With a little bit of planning, most people with partial seizures are able to lead active, fulfilling lives. You can, too. These tips can help you stay as healthy as possible and head off seizures before they happen.

Get regular, moderate exercise

Man and woman walking in park.

Walking and biking are great ways to stay active. Make sure your seizures are under control before starting any exercise program. Doing so can decrease your risk for injury. Make it safer and more fun by asking a friend to join you. Or try organized exercise groups or classes. 

Don't swim until seizures are under control. Then, never swim alone.

You could become unconscious or veer off the road due to a sudden movement. For this reason, biking can be unsafe if seizures aren't well controlled. Along with the risk for broken bones, head injuries can occur while biking. So always wear a helmet. A stationary bike may be a safer choice for some people.

Find ways to deal with stress

You may have stressors in your everyday life. You may also be feeling some stress from dealing with seizures. But feeling too much stress may trigger seizures.

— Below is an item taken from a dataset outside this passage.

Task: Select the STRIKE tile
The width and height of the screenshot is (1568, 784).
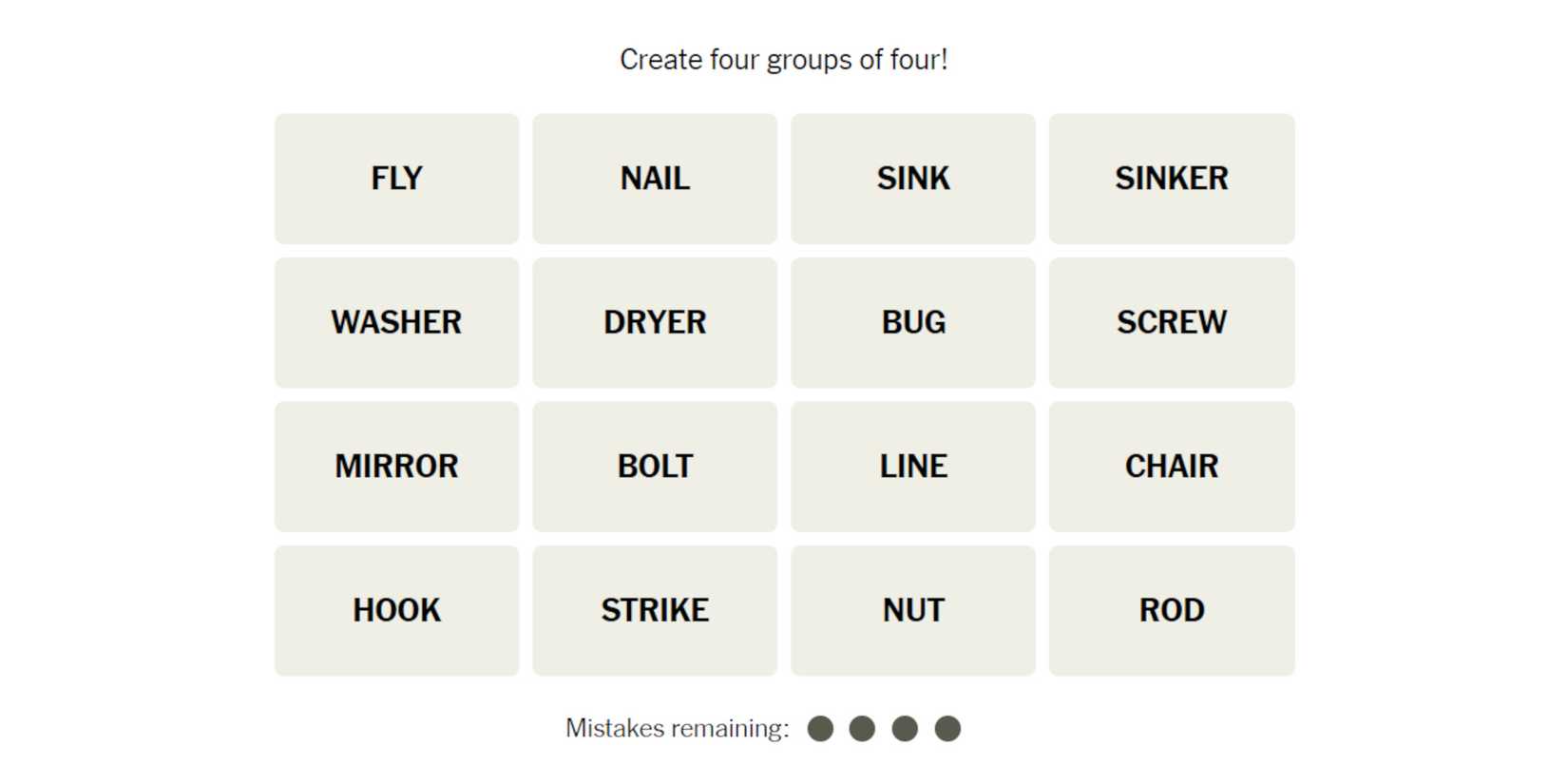Action: [x=655, y=610]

Try some of these ideas to ease stress:

  • Consider switching job activities if your work is not compatible with epilepsy.

  • Get more help around the house.

  • Look at having seizures as a chance to review your life's goals.

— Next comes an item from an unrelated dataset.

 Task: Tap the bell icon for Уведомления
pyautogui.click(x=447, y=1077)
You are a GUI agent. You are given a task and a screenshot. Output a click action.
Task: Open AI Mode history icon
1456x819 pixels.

  • Focus your energy on staying well. Many successful people have coped with seizures. 

  • Talk to family and friends about your concerns.

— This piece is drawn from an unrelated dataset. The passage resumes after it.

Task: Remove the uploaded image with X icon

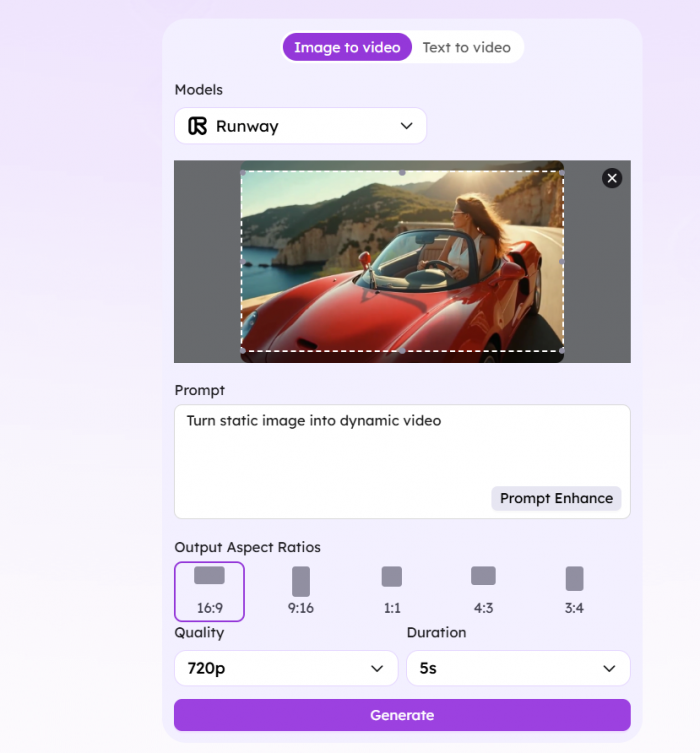Action: pos(612,178)
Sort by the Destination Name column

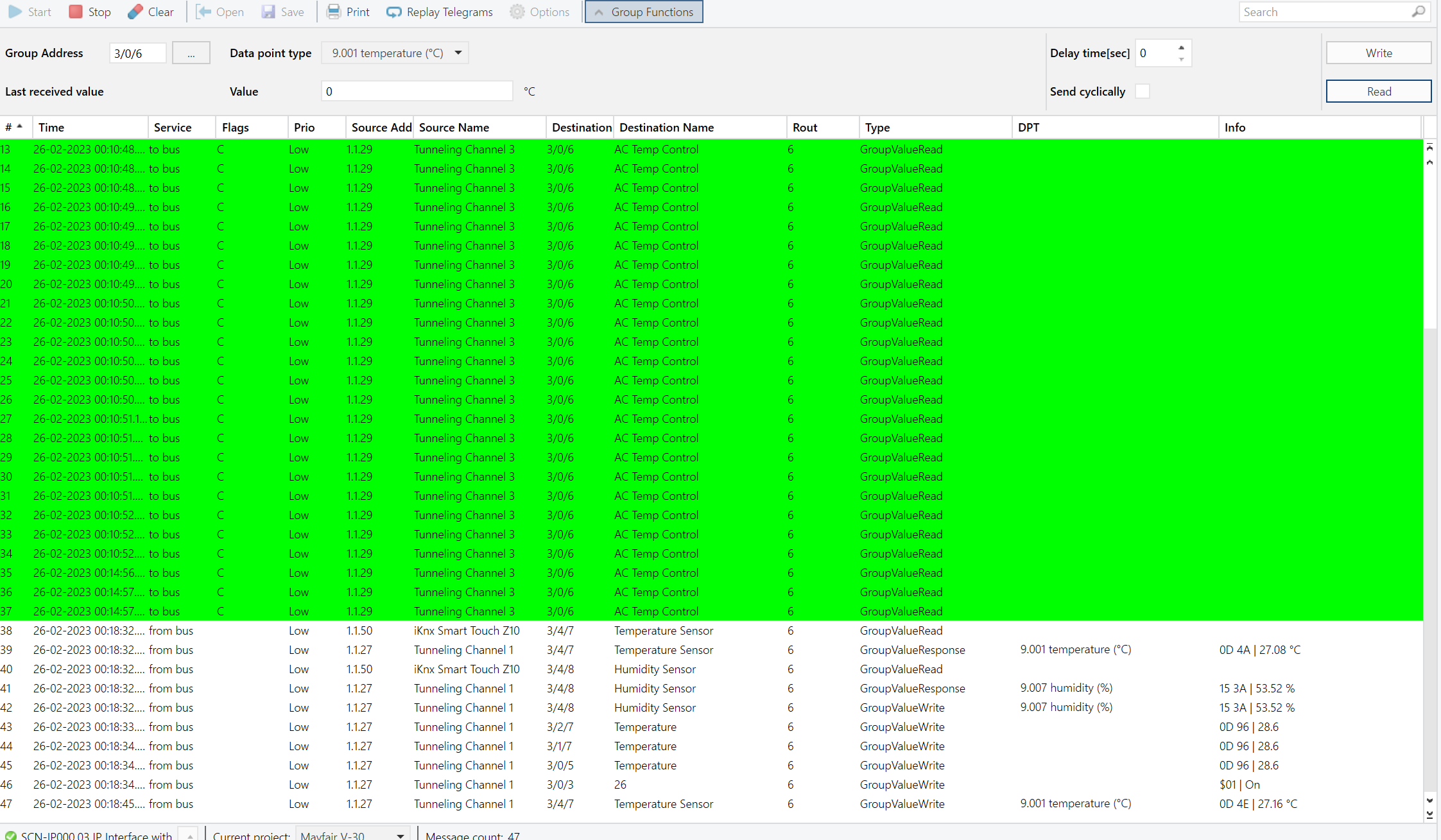[x=666, y=127]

  • Ask your healthcare provider about support groups for people dealing with seizures.

  • Ask your healthcare provider to show you relaxation methods, such as deep breathing and visualization.

  • Spend time on a hobby you enjoy.

Don't use brain-altering substances

Many chemicals can cause or trigger seizures. Even small amounts of alcohol can lead to seizures. Many illegal drugs also cause severe seizures, even in people who don't normally have them.

Listen to your body

You can sometimes limit seizures by staying in touch with what your body is telling you.

  • Identify things that may trigger your seizures. For instance, flickering lights from the TV, computer screen, or fluorescent lights trigger seizures in some people.

  • Look for patterns that occur before a seizure happens. Some people notice certain sounds, smells, or sights that aren’t really there (called an aura) just before a seizure.

  • Keep your body from becoming too tired. Get enough sleep every night.

  • Get plenty of rest when you are sick. The risk of having a seizure is higher when you are fighting an infection.